There is no end, really, to what we allow to become idols in our hearts. Whatever we put before God, wherever our treasure is, whatever we worship, those are our idols.

There is a reason these idols are called “false gods.” They are counterfeits. They ultimately fail us. We actually “become like them” and that is, to put it bluntly, disgusting.

Disgusting Idols

The psalmist wrote:

The idols of the nations are silver and gold, the work of human hands. They have mouths, but do not speak; they have eyes, but do not see; they have ears, but do not hear, nor is there any breath in their mouths. Those who make them become like them, so do all who trust in them! Psalm 135:15-18 

This disgust gripped me a few months ago when I got a serious medical diagnosis that is worsened by my idolatry. I realized I had “eyes, but did not see, ears, but did not hear, and there was no breath in my mouth.”

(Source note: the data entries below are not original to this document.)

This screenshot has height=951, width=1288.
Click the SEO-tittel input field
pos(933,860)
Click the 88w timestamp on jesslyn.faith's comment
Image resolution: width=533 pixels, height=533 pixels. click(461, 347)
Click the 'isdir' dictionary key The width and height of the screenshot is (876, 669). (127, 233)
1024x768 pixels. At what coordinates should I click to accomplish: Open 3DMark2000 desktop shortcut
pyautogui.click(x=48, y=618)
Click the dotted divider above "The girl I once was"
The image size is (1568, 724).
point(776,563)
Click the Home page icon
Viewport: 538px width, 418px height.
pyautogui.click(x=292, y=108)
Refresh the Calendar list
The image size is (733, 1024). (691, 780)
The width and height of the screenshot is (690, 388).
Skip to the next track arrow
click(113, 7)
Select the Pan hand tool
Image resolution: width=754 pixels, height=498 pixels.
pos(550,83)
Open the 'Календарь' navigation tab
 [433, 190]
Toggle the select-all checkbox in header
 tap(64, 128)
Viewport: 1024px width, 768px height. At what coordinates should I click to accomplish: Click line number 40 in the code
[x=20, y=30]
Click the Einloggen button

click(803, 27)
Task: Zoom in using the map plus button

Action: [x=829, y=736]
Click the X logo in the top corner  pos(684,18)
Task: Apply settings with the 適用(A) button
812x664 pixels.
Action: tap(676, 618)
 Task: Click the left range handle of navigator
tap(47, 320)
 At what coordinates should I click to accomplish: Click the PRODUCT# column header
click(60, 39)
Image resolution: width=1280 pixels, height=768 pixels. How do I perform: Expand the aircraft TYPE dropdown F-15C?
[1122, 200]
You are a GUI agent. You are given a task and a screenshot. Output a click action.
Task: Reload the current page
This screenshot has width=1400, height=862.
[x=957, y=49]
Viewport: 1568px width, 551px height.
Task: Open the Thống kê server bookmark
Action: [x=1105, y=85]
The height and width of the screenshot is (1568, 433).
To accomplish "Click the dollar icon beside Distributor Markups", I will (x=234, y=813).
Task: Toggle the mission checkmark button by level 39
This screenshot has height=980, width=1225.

I won’t say my idol is entirely gone now, but I am seeing consistent victories along the way. Praise God, it is His work in me, not my own. I am too weak apart from His strength. I have a long ways to go, but I am daily choosing to go toward Christ rather than my toward my false god.

Where are you going?

The Gospel Ensures Victory

One of the beautiful things about Jesus’s Gospel is that we do not need to strive for victory.

Yes, there is a part we must engage by obedience, but when (not if) we fail at times, we can praise God because He does not see what we see. Even if my hand gets caught in the cookie jar, I am forgiven.

That does not excuse my behavior nor does it give me the green light to worship my idols. It does offer me grace to get back up again and press on in obedience because of the indwelling Spirit in me. I need to know that God’s love for me does not change (nor does my eternal security) when I fail at times, and I do fail. But by God’s grace you and I can experience more victories and fewer setbacks as long as we are not relying on our own strength.

How does God deal with our idolatry? How are we to be rid of it? We see in Scripture that His dealings with His people were consistent and blatant. We see the same kind of dealings with our current culture (just view the news or your Facebook feed and you will see it.)

The Word Reveals Our Need

The commands are clear: we are to have no other gods before Him. God is a jealous God.

You shall have no other gods before me. You shall not make for yourself a carved image, or any likeness of anything that is in heaven above, or that is in the earth beneath, or that is in the water under the earth. You shall not bow down to them or serve them, for I the Lord your God am a jealous God, visiting the iniquity of the fathers on the children to the third and the fourth generation of those who hate me, but showing steadfast love to thousands of those who love me and keep my commandments. Exodus 20:3-6 

In our personal lives, if you have a personal relationship with Him through His Son, Jesus, God deals with us and our sin of idolatry very individually and specifically. For example, my conviction came as a result of that scary medical diagnosis that requires a change of habits if I want to be healthy and live to know my grandkids, Lord willing.

We fashion our idols and enjoy them for awhile, until God reveals to us the thoughts, beliefs, and desires that lie at the core of our hearts. Those are the things that mold and transform in to our idols.

Heart Matters

Out of that core of our hearts flow the things we worship, and we must remember that those things are not going to satisfy ultimately because:

The heart is deceitful above all things, and desperately sick; who can understand it? Jeremiah 17:9

God’s Word is clear. When God reveals our idols to us, we are then responsible to flee them.

Ephesians 4 instructs us to put off the old man, and put on the new. Through the conviction, empowering, and enabling of the Holy Spirit, we can do this. We can say no.

Titus 2:12 reminds us that grace actually teaches us to say no.

Grace. The Gospel. Spirit indwelling. SAY NO. Flee!